## Instruction
Could you duplicate, unchanged, the rows from the line containing "Where should I click to: Tap the leftmost" through the line containing "[x=39, y=61]", both lines included?

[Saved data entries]
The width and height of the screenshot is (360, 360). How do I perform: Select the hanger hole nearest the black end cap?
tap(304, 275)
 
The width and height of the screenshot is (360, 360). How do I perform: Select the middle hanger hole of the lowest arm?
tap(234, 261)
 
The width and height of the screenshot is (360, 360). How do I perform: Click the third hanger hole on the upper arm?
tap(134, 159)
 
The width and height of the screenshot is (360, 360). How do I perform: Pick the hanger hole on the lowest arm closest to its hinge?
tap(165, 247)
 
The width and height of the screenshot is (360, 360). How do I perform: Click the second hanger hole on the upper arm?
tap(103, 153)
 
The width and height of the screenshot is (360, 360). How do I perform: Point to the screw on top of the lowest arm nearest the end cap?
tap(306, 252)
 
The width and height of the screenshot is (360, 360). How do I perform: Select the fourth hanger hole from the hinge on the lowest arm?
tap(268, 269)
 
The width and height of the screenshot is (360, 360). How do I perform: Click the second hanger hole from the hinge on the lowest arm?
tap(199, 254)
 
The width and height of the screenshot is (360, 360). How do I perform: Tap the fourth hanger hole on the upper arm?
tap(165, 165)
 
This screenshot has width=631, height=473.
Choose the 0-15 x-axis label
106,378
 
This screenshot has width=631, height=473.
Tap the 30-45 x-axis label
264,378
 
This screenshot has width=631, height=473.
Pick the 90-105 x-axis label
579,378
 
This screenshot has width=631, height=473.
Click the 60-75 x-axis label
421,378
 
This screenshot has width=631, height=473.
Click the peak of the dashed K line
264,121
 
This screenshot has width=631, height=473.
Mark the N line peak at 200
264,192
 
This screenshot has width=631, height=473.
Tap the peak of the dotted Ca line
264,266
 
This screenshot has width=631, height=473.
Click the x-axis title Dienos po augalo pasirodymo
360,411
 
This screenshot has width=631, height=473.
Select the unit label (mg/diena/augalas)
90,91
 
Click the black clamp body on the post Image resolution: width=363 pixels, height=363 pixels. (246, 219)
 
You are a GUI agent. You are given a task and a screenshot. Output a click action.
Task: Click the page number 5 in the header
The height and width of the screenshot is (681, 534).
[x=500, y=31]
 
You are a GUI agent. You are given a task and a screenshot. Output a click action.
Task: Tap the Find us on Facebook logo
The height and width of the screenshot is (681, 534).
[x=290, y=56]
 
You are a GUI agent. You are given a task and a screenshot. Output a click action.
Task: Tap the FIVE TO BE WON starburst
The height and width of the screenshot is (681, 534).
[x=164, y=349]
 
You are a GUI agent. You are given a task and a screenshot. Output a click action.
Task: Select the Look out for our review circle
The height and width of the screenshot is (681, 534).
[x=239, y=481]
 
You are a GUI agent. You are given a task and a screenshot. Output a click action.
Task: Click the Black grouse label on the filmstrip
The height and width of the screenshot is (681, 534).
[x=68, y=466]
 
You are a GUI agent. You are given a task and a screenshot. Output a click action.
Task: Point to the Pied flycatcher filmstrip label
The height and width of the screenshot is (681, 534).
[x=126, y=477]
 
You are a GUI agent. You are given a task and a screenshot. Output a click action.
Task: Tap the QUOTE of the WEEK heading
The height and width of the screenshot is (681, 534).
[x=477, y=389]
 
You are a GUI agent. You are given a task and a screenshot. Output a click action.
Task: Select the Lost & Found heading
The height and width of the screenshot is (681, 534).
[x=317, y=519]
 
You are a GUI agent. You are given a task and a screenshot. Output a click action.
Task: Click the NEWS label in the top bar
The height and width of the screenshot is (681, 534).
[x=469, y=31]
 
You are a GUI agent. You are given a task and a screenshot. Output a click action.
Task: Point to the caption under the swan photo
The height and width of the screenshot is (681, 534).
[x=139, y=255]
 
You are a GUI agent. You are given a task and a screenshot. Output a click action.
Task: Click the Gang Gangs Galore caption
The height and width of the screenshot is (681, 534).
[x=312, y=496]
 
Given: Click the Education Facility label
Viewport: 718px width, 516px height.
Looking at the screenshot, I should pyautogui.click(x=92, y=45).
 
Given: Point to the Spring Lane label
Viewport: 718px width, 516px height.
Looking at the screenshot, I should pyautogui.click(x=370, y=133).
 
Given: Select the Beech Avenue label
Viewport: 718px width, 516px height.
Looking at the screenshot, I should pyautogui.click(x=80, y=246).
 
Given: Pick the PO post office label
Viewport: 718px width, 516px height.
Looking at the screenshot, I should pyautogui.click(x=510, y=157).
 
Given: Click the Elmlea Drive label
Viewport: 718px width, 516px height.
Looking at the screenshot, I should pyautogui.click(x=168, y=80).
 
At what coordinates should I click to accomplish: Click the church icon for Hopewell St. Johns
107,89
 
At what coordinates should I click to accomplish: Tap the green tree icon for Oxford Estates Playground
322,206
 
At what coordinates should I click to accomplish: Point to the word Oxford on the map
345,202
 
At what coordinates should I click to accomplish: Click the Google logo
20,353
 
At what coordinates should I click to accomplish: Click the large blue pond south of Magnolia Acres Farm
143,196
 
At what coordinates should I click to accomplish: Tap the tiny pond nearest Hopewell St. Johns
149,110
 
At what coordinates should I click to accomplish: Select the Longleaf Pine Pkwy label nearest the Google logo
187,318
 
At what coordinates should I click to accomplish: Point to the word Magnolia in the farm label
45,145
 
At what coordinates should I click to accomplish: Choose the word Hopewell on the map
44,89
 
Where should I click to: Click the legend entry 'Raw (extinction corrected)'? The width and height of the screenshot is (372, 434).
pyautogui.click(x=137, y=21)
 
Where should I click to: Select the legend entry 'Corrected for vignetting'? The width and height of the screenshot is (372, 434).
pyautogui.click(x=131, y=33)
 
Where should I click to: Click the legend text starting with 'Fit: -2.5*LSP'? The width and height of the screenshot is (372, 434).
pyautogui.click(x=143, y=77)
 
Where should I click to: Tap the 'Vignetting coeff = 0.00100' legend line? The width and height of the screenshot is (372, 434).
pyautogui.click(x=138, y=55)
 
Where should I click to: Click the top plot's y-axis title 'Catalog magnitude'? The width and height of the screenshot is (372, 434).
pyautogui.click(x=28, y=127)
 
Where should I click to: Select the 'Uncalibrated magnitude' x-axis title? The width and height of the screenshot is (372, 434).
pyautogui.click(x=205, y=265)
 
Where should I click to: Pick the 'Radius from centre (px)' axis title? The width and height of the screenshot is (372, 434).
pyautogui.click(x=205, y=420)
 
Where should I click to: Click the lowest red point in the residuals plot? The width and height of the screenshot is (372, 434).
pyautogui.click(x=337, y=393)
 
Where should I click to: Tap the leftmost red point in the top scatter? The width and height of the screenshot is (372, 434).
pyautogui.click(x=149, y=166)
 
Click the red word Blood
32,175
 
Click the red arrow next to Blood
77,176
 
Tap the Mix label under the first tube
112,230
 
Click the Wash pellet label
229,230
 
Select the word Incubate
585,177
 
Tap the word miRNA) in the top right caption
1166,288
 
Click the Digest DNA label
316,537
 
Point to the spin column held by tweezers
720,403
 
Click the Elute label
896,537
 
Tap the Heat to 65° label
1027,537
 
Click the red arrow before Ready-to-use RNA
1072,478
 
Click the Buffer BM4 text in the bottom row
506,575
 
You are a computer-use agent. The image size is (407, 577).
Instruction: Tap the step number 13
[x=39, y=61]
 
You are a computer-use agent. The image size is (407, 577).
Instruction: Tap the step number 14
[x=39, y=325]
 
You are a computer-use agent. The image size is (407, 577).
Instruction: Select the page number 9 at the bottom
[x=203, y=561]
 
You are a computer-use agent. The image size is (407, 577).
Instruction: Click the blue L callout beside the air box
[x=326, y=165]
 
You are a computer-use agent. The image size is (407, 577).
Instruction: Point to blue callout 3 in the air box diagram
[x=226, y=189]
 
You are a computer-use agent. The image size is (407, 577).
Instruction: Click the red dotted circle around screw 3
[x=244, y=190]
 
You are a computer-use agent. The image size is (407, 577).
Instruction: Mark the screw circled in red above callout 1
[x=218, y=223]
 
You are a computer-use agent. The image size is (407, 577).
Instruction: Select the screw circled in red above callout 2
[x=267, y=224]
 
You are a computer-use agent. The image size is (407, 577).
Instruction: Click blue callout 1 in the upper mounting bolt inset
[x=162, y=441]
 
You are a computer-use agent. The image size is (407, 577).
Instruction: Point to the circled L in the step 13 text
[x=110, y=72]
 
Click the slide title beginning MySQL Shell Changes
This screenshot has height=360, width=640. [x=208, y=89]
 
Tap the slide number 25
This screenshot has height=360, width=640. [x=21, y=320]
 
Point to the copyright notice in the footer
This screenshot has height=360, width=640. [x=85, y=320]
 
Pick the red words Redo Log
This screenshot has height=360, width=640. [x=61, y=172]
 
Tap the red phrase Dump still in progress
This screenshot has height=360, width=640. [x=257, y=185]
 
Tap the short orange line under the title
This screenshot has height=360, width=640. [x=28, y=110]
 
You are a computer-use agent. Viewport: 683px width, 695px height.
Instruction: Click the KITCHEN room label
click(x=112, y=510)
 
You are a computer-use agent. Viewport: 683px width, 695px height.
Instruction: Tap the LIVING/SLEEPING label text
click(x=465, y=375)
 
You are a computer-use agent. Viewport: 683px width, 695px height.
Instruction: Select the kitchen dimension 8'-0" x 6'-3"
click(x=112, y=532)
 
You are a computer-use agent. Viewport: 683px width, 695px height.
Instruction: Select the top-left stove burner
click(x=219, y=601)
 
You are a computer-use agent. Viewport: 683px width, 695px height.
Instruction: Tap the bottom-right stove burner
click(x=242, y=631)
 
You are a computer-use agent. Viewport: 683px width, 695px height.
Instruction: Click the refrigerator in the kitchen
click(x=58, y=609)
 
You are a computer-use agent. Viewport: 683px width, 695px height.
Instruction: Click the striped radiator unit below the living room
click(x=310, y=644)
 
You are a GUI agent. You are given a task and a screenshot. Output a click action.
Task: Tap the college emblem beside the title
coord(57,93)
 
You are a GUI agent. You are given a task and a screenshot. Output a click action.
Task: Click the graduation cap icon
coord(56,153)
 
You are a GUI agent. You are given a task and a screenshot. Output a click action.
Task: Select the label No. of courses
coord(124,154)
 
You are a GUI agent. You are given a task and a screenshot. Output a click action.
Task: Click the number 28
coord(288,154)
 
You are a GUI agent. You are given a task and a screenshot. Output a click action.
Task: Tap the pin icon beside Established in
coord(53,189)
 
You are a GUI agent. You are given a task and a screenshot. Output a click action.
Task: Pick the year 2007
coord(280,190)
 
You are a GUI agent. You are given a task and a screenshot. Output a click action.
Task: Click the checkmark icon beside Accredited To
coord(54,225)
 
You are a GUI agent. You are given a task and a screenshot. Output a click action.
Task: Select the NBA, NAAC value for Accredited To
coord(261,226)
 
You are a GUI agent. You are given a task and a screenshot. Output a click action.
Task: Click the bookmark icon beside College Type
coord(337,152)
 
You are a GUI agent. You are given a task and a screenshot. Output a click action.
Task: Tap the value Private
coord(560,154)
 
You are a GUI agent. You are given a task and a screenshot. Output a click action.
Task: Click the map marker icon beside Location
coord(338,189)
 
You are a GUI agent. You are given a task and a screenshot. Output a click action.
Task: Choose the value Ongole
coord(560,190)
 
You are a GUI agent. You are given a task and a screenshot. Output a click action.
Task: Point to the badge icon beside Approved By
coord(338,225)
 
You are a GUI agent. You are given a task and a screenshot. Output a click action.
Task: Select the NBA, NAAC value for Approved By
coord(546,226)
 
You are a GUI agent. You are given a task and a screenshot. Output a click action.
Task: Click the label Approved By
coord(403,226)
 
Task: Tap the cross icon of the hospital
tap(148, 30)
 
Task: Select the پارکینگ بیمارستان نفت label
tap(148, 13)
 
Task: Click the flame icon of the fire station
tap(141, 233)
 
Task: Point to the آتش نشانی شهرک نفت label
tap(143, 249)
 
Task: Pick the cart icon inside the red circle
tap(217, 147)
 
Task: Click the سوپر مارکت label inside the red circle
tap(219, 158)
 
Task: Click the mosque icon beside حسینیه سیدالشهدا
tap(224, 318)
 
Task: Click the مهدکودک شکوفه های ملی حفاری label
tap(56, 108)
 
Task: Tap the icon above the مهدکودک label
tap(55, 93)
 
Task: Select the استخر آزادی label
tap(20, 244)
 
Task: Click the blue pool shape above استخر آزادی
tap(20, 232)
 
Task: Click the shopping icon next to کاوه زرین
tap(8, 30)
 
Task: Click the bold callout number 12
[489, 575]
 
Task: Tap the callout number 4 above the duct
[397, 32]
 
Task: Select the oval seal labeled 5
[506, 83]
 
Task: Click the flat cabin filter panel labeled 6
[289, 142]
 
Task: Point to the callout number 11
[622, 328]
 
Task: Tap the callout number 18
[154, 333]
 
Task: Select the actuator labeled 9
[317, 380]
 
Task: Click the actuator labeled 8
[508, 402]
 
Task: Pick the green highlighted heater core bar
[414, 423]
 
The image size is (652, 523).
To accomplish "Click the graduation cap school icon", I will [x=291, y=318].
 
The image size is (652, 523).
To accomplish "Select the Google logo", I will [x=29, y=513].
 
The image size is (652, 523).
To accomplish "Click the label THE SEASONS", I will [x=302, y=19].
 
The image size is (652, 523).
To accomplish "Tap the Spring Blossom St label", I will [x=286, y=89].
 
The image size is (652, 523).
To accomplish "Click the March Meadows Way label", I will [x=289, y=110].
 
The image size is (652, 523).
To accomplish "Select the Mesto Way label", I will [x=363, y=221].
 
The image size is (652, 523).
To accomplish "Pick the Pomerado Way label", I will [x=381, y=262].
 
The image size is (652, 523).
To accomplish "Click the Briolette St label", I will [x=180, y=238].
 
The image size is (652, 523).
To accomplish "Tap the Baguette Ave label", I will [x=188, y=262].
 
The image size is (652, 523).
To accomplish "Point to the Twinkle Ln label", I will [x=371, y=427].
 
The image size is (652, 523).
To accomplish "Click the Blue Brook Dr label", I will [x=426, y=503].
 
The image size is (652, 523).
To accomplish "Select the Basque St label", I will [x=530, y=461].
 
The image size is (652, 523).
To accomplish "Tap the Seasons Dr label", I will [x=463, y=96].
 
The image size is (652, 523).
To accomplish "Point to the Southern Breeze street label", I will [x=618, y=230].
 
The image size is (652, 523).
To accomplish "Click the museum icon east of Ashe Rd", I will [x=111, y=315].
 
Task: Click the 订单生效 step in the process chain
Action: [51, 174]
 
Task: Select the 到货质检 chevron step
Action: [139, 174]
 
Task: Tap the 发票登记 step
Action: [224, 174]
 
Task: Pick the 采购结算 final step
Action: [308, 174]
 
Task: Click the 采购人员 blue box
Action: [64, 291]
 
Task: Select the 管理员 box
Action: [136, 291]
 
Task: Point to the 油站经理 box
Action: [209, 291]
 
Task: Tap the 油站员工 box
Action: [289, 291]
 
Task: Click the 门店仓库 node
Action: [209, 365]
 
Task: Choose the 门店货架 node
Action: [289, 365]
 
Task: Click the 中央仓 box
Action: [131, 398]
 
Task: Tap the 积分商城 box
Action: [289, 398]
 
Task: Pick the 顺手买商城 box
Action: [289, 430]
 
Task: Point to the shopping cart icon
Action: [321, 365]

## Solution to the exercise
Where should I click to: Tap the leftmost red point in the top scatter? The width and height of the screenshot is (372, 434).
pyautogui.click(x=149, y=166)
 
Click the red word Blood
32,175
 
Click the red arrow next to Blood
77,176
 
Tap the Mix label under the first tube
112,230
 
Click the Wash pellet label
229,230
 
Select the word Incubate
585,177
 
Tap the word miRNA) in the top right caption
1166,288
 
Click the Digest DNA label
316,537
 
Point to the spin column held by tweezers
720,403
 
Click the Elute label
896,537
 
Tap the Heat to 65° label
1027,537
 
Click the red arrow before Ready-to-use RNA
1072,478
 
Click the Buffer BM4 text in the bottom row
506,575
 
You are a computer-use agent. The image size is (407, 577).
Instruction: Tap the step number 13
[x=39, y=61]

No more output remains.